This is where things get really interesting.

The folks at Sears corporate can call up a Sears store, scare the bejeebus out of a department manager, and move heaven and earth to make things happen. Not so much with their joint venture operations. Corporate called the Assistant Manager at the store where I bought the dishwasher. The ASM was inclined to help, but his system wouldn’t let him do anything.

We tried to go the repair route, but the repair technician kept getting rescheduled for “priority” air conditioning jobs. And I don’t begrudge that. I would feel bad if someone had to deal with broken AC while the guy was fixing my dishwasher. But it begs the question of why Sears has only one guy in all of Philadelphia servicing both dishwashers and air conditioners.

Once the repair tech made it out for the fourth service call and realized that we had to wait two more weeks for parts, the Sears Cares team asked me to meet with the store managers in Collegeville. Everyone was nice, but again, the system wouldn’t let them do anything. I left with an assurance that they would work out the issue with the system, and that I would be getting a replacement dishwasher delivered the following Tuesday.

I stayed home from work that day, but didn’t hear a peep from anyone until a customer solutions representative called me to schedule another service appointment. When I asked her what happened to my replacement dishwasher, she told me that the store manager had revoked the order and placed a request for service because I didn’t qualify for a replacement.

That’s when I contacted Sears Cares one more time. The folks there, already flustered, took matters into their own hands. They asked me to go down to a real Sears store, at the mall, and pick out a replacement model. They would be taking care of me directly from the executive office.

Oddly enough, the Sears at King of Prussia was very different from my last visit. There was no sales shark activity, and the sales team was really respectful. I don’t know if there are different managers or team members than there were last winter, or if everyone got some new training or direction. If the crew on duty that night had been there when I first shopped for our appliances, none of this probably would have happened!

— What you need to do —
1 – From the Sears dishwasher account, reproduce the stretch from "We tried to" through "and air conditioners.".
2 – In the Sears dishwasher account, in which town did the Sears Cares team ask the writer to meet with the store managers?
3 – Pick up the Sears dishwasher account after its final sentence and carry it forward.

— Provided material —
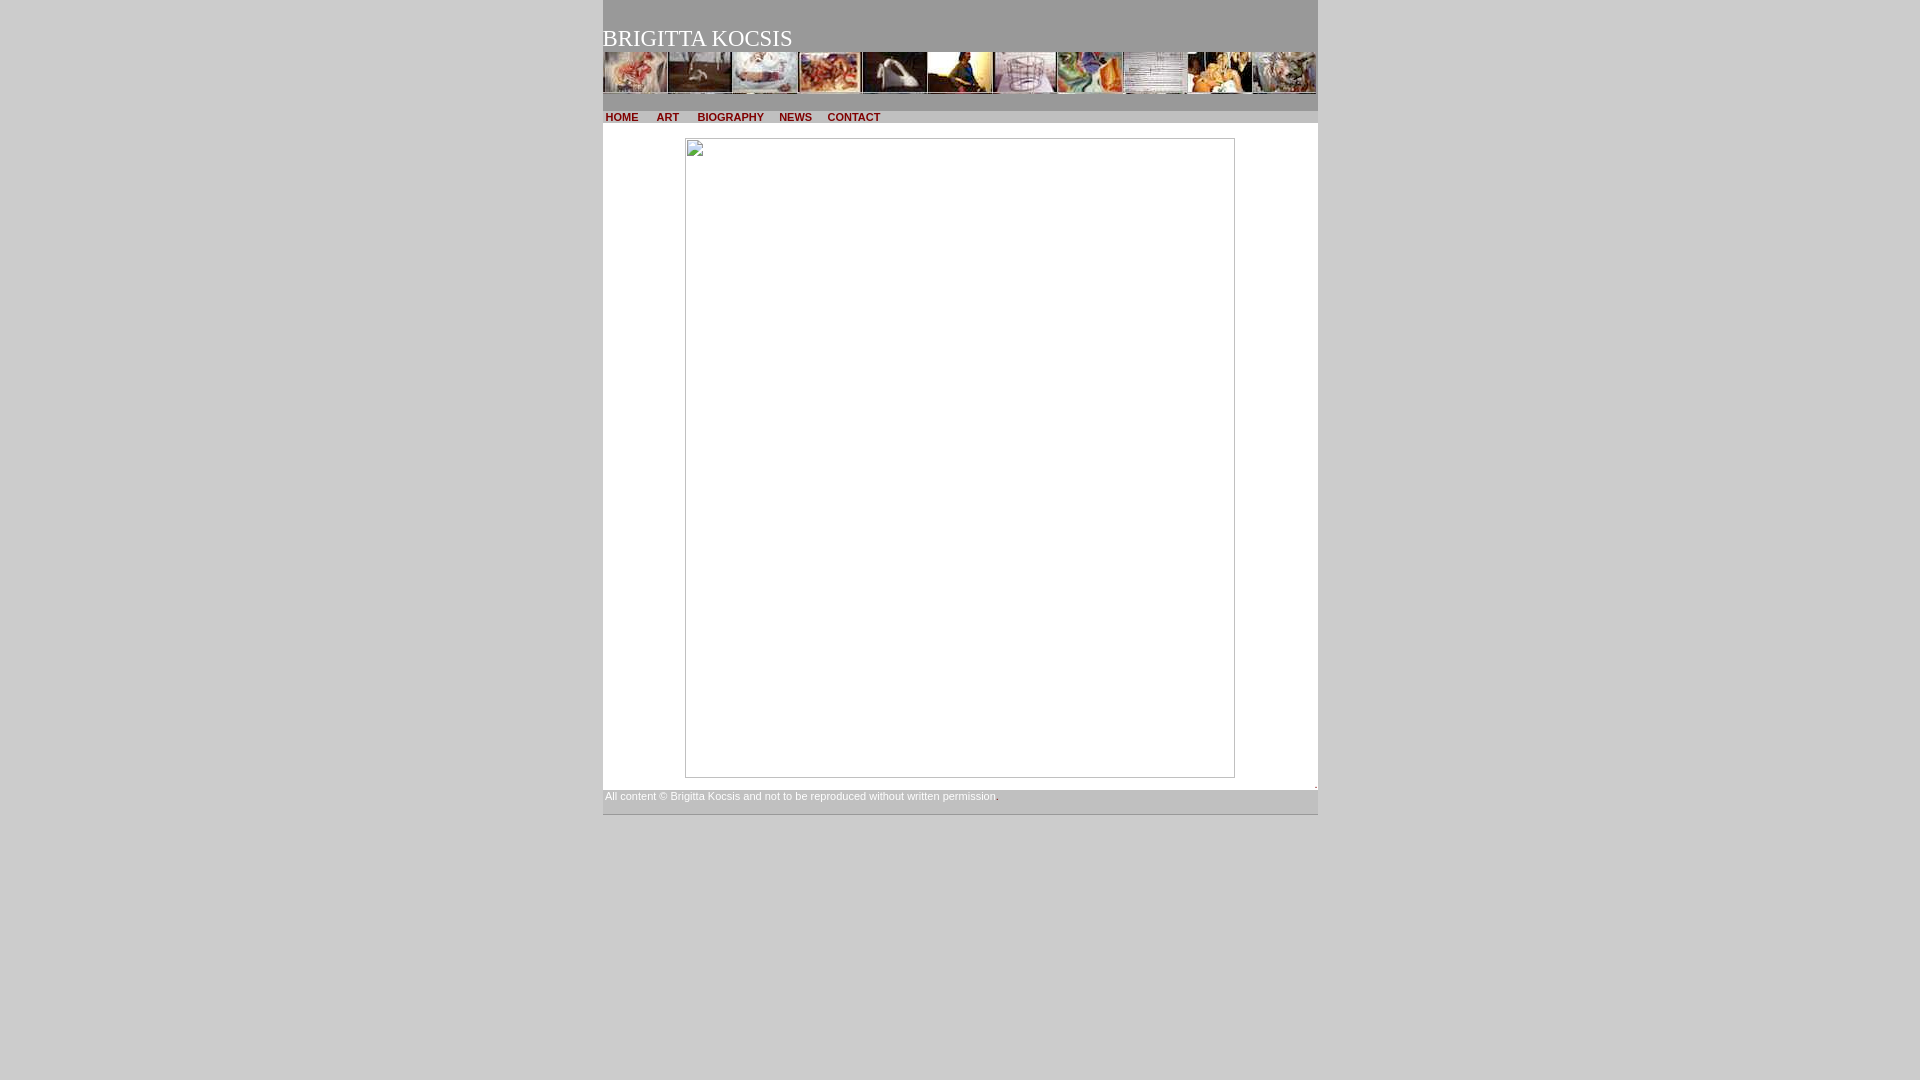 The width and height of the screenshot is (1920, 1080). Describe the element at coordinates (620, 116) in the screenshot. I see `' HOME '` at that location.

— Answers —
1 –
We tried to go the repair route, but the repair technician kept getting rescheduled for “priority” air conditioning jobs. And I don’t begrudge that. I would feel bad if someone had to deal with broken AC while the guy was fixing my dishwasher. But it begs the question of why Sears has only one guy in all of Philadelphia servicing both dishwashers and air conditioners.

2 – Collegeville

3 –
Even when they found out they weren’t making a real sale, the team made every effort to help me find a model that was nicer than what I had and in stock for immediate delivery. I called Sears Cares back Friday morning with my selection and Gabriel told me it would be there Tuesday. Their preferred installer was on vacation, but he would be in touch as soon as possible with installation details.

Sunday morning, delivery guys are on my doorstep. Sunday morning—of Labor Day Weekend. The delivery guys told me that corporate had placed an URGENT flag on this order, so they brought it right out to me. Later that day, the installer calls me—from the shore—to let me know he had an urgent message to drop everything and put me at the top of his schedule on Wednesday. This guy is calling me from the shore, on his vacation, to tell me that our dishwasher is his #1 priority.

Gabriel and Brian both told me that they would do whatever it takes to win me back as a Sears customer. And they responded in the very best way possible. Edyta from their insurance team is processing the repairs to the ceiling, and she’s got a great demeanor that makes this kind of hassle a lot easier to deal with.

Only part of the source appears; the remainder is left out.